+++ Document source
Vu la procédure suivante :
Procédure contentieuse antérieure :
La société anonyme (SA) Merim services a demandé au tribunal administratif de Limoges, à titre principal, d'annuler la décision du 7 juillet 2015 et de faire droit à sa demande de désignation d'un expert et, à titre subsidiaire, de prononcer le dégrèvement de l'imposition correspondant au solde dû d'impôt sur les sociétés au titre de l'année 2012 et des pénalités y afférentes, ainsi que le remboursement du solde de crédit d'impôt recherche auquel elle peut bénéficier au titre de cette même année, pour un montant de 154 638 euros.
Par un jugement n° 1501478 du 23 novembre 2017, le tribunal administratif de Limoges a rejeté sa demande.
++++++
+++ Données fournies
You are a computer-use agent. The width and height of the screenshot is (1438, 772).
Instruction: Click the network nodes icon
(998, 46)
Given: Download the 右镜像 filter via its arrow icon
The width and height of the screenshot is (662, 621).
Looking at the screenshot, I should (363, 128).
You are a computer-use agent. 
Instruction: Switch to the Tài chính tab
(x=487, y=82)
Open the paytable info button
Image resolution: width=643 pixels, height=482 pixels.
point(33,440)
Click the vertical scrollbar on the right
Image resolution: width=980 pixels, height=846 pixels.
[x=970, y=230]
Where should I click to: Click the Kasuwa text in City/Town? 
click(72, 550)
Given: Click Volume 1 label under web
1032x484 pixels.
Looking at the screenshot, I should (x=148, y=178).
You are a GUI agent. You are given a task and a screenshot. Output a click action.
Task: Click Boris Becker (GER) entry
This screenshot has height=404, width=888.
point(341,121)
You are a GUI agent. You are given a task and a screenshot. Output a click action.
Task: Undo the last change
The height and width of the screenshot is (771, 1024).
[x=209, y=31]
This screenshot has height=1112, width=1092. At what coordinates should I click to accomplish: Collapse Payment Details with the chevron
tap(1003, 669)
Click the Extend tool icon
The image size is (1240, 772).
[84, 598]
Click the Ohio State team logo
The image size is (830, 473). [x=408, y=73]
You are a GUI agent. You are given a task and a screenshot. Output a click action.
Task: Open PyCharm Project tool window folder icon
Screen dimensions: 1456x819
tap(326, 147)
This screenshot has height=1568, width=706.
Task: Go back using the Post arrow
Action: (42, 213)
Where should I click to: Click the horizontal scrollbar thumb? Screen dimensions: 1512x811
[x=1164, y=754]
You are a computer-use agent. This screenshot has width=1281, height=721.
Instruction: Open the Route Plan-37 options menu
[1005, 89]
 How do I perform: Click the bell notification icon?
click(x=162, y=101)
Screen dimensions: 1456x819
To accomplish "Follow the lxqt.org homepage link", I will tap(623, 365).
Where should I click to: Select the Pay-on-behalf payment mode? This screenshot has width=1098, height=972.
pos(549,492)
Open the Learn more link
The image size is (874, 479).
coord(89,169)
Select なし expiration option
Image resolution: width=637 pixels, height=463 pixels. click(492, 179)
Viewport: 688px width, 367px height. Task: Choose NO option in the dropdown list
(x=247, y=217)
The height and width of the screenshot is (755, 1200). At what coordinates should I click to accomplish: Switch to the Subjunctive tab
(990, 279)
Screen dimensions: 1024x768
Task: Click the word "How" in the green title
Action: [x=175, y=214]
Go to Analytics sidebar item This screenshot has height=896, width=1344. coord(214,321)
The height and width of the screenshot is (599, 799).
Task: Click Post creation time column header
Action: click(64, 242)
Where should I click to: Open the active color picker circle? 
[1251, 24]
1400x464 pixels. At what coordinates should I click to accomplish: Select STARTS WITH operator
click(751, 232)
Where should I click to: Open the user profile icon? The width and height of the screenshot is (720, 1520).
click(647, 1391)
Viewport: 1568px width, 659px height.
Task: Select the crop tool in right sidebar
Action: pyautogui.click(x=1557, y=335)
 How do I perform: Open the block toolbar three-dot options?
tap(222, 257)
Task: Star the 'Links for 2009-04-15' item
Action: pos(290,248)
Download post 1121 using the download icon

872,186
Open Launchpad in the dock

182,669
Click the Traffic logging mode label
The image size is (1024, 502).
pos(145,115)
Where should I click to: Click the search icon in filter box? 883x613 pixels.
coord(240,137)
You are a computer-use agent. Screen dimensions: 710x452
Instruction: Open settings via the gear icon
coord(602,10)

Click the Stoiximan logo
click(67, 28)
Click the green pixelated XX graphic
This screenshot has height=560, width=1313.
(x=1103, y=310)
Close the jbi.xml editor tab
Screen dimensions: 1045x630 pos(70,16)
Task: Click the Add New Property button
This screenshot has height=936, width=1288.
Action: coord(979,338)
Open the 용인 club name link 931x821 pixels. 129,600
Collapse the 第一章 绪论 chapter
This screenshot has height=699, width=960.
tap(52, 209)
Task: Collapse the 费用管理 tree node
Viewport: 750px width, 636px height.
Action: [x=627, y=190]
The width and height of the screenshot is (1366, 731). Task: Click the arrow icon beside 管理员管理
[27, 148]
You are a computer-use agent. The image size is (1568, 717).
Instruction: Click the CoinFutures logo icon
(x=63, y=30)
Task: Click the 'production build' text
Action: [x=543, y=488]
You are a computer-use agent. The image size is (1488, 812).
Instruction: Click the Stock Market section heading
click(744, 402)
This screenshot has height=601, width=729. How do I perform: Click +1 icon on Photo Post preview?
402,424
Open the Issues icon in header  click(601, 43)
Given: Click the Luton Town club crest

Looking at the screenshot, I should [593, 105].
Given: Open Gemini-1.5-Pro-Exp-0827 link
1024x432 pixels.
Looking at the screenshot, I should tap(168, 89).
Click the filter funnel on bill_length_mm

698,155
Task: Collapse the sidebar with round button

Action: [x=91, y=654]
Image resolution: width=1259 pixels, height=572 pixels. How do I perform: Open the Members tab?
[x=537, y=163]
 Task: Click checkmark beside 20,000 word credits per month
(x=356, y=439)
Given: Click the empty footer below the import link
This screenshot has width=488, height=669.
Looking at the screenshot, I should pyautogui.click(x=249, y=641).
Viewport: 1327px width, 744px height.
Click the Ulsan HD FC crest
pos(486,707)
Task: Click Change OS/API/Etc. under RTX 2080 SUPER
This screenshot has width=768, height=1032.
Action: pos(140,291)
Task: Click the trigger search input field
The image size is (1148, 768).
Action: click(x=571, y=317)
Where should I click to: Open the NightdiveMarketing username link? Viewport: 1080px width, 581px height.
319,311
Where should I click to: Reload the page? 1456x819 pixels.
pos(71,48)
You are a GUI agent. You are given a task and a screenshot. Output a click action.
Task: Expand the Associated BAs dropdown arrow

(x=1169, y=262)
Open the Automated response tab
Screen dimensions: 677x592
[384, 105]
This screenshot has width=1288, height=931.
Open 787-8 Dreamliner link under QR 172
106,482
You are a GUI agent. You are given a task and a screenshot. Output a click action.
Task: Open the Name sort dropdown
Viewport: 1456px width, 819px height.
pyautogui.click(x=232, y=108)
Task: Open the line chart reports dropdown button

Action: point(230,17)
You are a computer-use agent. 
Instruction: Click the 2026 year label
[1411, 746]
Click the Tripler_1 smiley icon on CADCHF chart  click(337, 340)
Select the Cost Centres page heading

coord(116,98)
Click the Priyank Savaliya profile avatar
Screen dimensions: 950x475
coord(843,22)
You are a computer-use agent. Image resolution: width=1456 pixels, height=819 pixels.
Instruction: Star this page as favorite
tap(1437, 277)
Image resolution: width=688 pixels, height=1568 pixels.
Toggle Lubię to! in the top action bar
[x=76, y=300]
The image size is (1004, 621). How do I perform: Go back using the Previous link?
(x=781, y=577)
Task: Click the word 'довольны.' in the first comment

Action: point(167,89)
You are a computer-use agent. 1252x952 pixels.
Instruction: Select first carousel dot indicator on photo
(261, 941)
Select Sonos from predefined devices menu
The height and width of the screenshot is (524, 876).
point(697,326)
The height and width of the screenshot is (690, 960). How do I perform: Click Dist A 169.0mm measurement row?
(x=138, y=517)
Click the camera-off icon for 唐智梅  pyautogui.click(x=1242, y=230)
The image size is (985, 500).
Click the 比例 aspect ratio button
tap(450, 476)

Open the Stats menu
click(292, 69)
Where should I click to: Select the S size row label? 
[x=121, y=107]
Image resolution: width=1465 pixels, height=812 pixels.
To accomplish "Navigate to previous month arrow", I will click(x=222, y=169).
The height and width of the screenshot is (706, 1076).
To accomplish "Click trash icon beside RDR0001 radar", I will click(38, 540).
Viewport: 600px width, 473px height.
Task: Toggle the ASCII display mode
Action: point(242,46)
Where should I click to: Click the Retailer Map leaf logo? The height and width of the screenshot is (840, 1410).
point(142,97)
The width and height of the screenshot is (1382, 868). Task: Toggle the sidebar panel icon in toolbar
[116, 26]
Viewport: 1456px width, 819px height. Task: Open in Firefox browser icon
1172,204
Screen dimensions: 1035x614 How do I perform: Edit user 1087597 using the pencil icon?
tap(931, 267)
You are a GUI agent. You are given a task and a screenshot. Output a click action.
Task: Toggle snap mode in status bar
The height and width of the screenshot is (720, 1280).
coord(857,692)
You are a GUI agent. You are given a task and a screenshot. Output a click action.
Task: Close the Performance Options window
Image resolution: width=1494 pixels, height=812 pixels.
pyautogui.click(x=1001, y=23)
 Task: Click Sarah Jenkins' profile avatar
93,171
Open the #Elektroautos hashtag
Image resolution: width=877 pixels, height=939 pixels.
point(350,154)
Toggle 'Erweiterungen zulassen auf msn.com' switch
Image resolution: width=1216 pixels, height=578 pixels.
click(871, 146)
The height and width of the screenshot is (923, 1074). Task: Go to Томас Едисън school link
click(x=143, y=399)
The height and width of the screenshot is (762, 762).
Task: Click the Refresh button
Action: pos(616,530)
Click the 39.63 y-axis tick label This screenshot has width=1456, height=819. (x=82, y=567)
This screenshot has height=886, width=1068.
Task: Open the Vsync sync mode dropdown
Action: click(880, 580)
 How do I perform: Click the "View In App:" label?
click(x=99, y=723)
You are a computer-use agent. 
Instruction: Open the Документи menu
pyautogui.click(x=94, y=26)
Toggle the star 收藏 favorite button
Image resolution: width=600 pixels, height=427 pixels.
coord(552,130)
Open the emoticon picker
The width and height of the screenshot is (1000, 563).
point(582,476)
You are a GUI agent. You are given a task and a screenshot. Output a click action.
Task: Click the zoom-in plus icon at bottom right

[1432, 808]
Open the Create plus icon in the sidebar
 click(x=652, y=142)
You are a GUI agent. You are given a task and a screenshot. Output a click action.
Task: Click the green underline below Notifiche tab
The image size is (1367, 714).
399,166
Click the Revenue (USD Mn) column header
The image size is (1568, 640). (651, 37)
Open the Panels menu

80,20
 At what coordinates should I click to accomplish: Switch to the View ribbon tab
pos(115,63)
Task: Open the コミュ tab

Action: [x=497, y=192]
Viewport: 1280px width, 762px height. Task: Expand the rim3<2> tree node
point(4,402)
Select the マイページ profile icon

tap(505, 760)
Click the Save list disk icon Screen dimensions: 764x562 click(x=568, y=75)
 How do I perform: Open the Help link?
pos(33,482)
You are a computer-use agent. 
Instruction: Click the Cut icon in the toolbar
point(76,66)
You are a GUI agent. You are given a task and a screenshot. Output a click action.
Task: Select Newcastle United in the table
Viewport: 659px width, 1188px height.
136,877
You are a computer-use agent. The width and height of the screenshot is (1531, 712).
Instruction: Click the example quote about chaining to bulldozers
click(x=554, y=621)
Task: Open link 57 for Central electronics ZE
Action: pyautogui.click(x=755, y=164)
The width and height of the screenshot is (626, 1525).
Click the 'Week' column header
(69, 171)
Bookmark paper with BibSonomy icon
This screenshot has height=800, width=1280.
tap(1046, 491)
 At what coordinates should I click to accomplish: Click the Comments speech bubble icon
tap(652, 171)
++++++
Consigne A >> D'après le document source, quel montant de solde de crédit d'impôt recherche la société Merim services demandait-elle à se voir rembourser ?
Consigne B >> Reproduisez fidèlement le passage du document source qui va de « Vu la procédure » jusqu'à « rejeté sa demande. » inclus.
Appuyez-vous uniquement sur le document source.

Réponse A >> 154 638 euros.

Réponse B >>
Vu la procédure suivante :
Procédure contentieuse antérieure :
La société anonyme (SA) Merim services a demandé au tribunal administratif de Limoges, à titre principal, d'annuler la décision du 7 juillet 2015 et de faire droit à sa demande de désignation d'un expert et, à titre subsidiaire, de prononcer le dégrèvement de l'imposition correspondant au solde dû d'impôt sur les sociétés au titre de l'année 2012 et des pénalités y afférentes, ainsi que le remboursement du solde de crédit d'impôt recherche auquel elle peut bénéficier au titre de cette même année, pour un montant de 154 638 euros.
Par un jugement n° 1501478 du 23 novembre 2017, le tribunal administratif de Limoges a rejeté sa demande.